YOUR ASSIGNMENT: Among the entries below, retype exactly the lines starting with the one with "Sort by the Ամսաթիվ date column header" and going on through the one with "Instruction: Sort by Nombre using the arrow", but not the pictures.

RECORDS FOR THIS EXERCISE:
[Start of section]

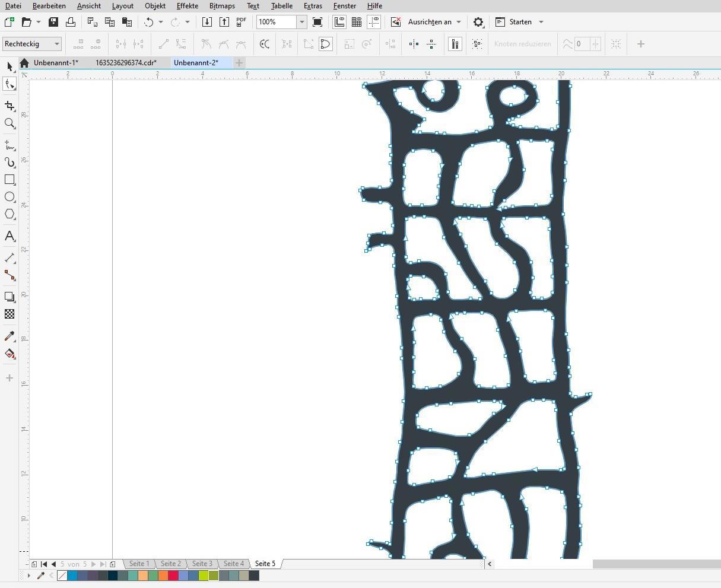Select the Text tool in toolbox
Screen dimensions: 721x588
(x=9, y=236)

[End of section]
[Start of section]

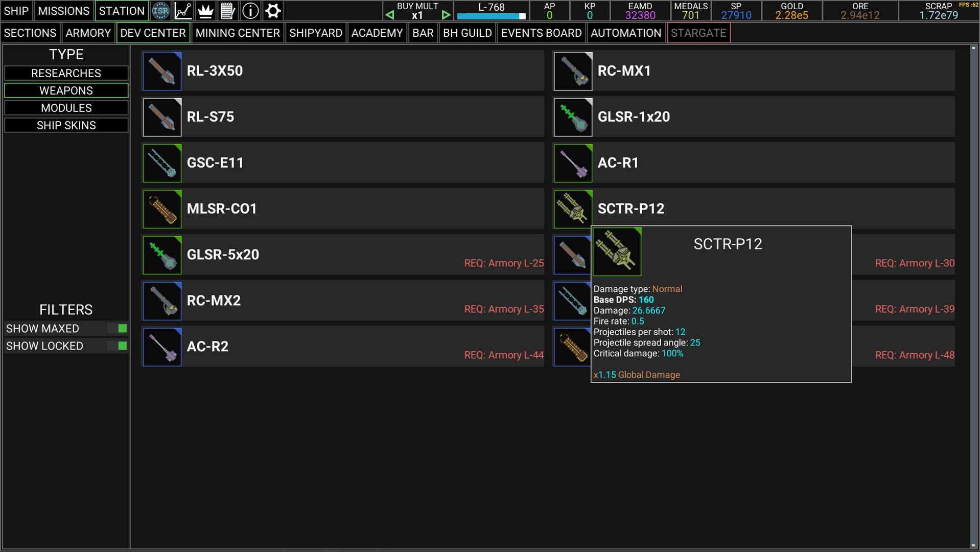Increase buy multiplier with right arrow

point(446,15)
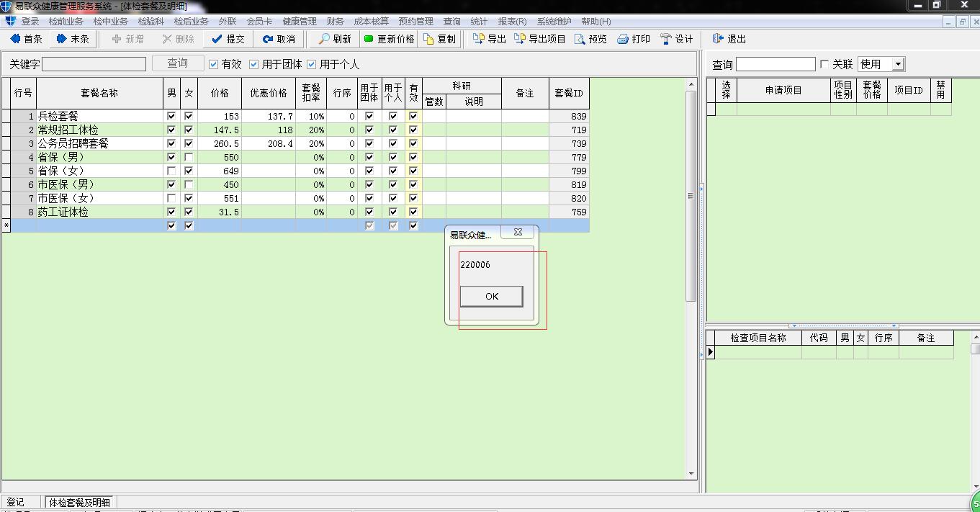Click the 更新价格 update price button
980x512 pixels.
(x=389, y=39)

[End of section]
[Start of section]

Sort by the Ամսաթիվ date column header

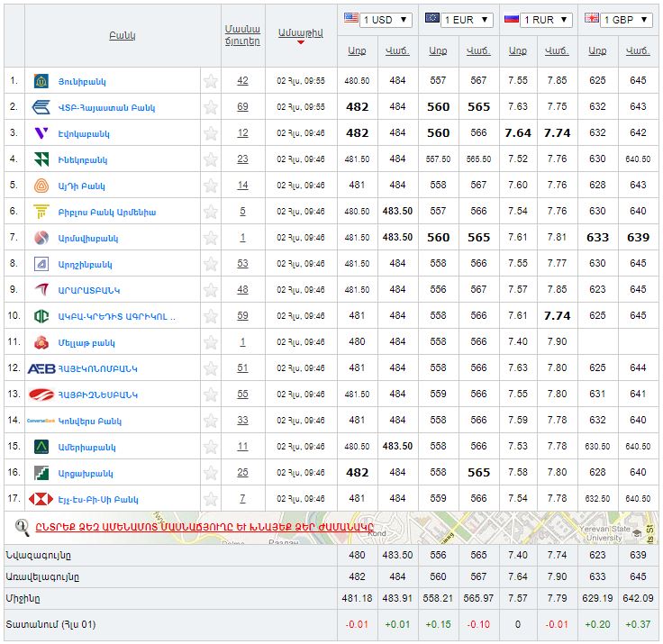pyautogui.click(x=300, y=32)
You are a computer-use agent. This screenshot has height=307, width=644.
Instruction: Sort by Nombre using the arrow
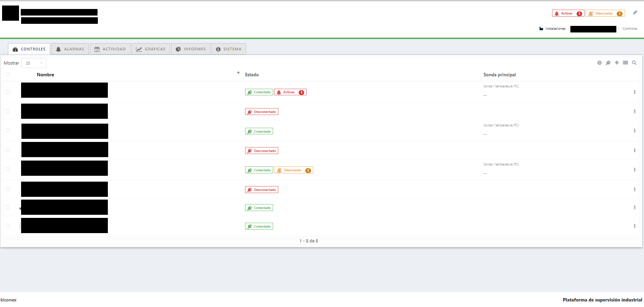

[End of section]

ANSWER AREA:
Sort by the Ամսաթիվ date column header

pyautogui.click(x=300, y=32)
You are a computer-use agent. This screenshot has height=307, width=644.
Instruction: Sort by Nombre using the arrow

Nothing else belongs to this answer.